October 10, 2011

"Poets Ranked by Beard Weight"

The arrival of this indispensable book is a cause for rejoicing among those who closely follow the competitive world of bearded poets.

Would you like to know more? Naturlich!

"Everything that can be known about beards and much that can't." --The London Weekly Gazette

"Underwood's revolutionary syntheses lift the science of pogonology to hitherto undreamed of heights!" --Beards Illustrated
See how Whitman's beard stacks up against Longfellow's, Homer's, and Tennyson's! Poets Ranked by Beard Weight is a classic of Edwardian esoterica, a privately printed leaflet offered by subscription to the informed man of fashion and as a divertissement au courant for reading bins and cocktail tables of parlor cars, and libraries and smoking lounges of gentlemen's clubs . . . 
Of particular interest is Underwood's most significant invention-a grading system, known as the "Underwood Pogonometric Index," which calculates what he called "poetic gravity," or beard weight. Also included are the fundamentals of beard flirtation and a complete history of beard-based folklore and controversies.

2 comments:

P. A. Andrews said...

I have a very old publication by Tennyson,"The Complete Poetical Works", 'Author's Household Edition', Boston: Houghton, Osgood and Company. (Some serious caligraphy at his point): The Riverside Press, Cambridge. 1879. I must fully appreciate my beard's weight... for it is more representative of my early morning laziness than of stought, manly countenance. (Early morn' bein' pre- 3 in the am).

My beard is, a representation, an ommage to my early morning existance, for I have not the time nor the patience to cope with my own presence at such an ungodly hour prior to dawn, and must procede dilligently forward towards a goal only recognized by the local grocer/cafe. Everyone wants their bread...

P. A. Andrews said...

I have Tennyson's 'Complete Poetical Works', 'Author's household edition. Boston: Houghton, Osgood and Company. (Some serious caligraphy here;) The Riverside Press, Cambridge. 1879.

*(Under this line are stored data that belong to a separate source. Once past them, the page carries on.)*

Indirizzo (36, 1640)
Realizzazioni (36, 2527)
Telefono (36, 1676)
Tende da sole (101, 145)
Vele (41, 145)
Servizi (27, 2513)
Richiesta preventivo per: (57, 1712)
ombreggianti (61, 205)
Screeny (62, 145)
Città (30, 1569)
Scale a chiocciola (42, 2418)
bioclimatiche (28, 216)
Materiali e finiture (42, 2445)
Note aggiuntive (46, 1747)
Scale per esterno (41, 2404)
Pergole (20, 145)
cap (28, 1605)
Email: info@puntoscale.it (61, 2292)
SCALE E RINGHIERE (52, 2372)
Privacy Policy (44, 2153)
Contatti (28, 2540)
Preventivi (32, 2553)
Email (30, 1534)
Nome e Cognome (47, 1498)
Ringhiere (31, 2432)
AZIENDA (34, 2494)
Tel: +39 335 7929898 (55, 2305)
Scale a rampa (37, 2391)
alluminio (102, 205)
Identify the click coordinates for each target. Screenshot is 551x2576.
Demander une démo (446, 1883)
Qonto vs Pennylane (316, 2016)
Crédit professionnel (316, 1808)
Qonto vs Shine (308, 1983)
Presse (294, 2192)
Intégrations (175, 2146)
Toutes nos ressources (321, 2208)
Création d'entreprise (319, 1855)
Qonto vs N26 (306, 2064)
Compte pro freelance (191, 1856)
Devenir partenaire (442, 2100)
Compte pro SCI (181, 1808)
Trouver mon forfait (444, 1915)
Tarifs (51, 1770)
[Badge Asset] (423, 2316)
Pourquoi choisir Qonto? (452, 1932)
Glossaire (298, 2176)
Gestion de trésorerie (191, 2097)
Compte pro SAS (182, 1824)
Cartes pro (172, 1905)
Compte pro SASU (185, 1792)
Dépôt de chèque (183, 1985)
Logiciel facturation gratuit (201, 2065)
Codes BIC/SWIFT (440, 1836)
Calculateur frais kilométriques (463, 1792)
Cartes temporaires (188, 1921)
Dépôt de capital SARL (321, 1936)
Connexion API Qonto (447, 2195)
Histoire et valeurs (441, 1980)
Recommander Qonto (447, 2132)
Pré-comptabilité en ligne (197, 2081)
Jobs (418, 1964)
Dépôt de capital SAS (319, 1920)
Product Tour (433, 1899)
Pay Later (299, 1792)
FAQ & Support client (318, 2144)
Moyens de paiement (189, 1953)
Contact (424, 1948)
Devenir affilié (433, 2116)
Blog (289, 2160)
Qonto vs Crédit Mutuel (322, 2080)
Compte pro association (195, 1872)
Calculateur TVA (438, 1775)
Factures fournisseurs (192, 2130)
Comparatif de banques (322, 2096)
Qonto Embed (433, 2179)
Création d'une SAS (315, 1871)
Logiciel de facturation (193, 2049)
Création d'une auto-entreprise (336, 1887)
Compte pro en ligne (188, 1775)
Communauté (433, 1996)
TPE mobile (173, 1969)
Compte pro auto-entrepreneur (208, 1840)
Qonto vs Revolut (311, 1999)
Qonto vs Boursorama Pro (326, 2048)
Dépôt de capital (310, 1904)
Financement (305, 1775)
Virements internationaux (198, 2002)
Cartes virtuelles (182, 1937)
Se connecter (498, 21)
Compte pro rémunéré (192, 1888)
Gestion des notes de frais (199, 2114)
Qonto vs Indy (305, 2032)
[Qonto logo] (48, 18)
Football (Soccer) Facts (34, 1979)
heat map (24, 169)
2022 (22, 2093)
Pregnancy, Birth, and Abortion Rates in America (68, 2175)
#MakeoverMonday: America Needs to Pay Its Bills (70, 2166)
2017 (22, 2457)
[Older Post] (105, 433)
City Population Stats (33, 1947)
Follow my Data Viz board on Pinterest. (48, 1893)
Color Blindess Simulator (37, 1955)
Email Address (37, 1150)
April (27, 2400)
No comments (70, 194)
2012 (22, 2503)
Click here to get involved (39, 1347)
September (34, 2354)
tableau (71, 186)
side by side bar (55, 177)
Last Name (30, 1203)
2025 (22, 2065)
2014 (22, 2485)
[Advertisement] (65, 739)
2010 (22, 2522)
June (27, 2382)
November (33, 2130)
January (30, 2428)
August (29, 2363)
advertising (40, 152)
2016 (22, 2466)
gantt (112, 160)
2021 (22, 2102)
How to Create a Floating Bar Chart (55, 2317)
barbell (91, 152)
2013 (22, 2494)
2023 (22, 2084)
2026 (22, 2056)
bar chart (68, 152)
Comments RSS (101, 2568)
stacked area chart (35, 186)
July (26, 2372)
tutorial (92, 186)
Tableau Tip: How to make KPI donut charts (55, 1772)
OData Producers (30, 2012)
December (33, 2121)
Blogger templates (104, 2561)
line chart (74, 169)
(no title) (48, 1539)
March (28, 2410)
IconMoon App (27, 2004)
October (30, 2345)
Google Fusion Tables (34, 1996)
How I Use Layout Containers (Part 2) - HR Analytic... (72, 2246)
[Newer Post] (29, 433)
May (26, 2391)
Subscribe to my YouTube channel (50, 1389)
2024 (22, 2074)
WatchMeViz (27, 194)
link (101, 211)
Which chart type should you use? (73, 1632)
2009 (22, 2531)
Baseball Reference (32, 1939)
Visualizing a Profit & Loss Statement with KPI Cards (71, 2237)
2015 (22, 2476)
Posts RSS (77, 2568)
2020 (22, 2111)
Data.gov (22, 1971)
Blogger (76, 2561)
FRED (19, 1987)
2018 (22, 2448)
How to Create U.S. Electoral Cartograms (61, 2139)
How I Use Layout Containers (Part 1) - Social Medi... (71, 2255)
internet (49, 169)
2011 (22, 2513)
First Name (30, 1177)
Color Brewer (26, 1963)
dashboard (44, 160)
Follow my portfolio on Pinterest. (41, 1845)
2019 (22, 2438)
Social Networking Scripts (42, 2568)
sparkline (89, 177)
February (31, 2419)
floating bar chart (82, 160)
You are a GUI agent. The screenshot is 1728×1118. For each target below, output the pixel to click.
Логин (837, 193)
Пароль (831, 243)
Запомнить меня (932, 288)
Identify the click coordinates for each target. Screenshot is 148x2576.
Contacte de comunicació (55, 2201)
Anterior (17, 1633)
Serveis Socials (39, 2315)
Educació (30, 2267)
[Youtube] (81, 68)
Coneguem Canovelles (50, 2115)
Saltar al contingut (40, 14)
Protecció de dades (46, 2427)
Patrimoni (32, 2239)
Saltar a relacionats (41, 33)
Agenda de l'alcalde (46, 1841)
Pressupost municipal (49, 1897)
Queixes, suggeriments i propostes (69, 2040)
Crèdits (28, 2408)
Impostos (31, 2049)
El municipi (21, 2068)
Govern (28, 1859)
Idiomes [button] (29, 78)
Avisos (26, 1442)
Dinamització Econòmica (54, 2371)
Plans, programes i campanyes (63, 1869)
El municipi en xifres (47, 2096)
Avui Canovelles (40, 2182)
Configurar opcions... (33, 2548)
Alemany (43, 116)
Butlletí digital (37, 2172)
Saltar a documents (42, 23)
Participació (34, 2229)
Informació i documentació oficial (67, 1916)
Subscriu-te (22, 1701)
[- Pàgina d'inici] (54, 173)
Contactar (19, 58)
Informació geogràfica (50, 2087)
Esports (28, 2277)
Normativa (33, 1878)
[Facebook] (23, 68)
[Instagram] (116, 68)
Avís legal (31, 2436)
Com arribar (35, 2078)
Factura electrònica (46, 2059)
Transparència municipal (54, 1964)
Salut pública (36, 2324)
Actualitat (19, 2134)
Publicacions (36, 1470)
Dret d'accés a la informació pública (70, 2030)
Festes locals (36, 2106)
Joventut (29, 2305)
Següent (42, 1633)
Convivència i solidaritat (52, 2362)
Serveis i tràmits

I'm proud of my own beard weight, regardless of its implications toward literary/artistical/profetical tendencies. It is a pure homage of my own indefferance towards a typical masculine countenance. I am too lazy a 2 o'clock in the a.m. to be concerned with anything other than showing a sudo-sub-culture-capability/significance towards the ultimate outcome of this rat-race.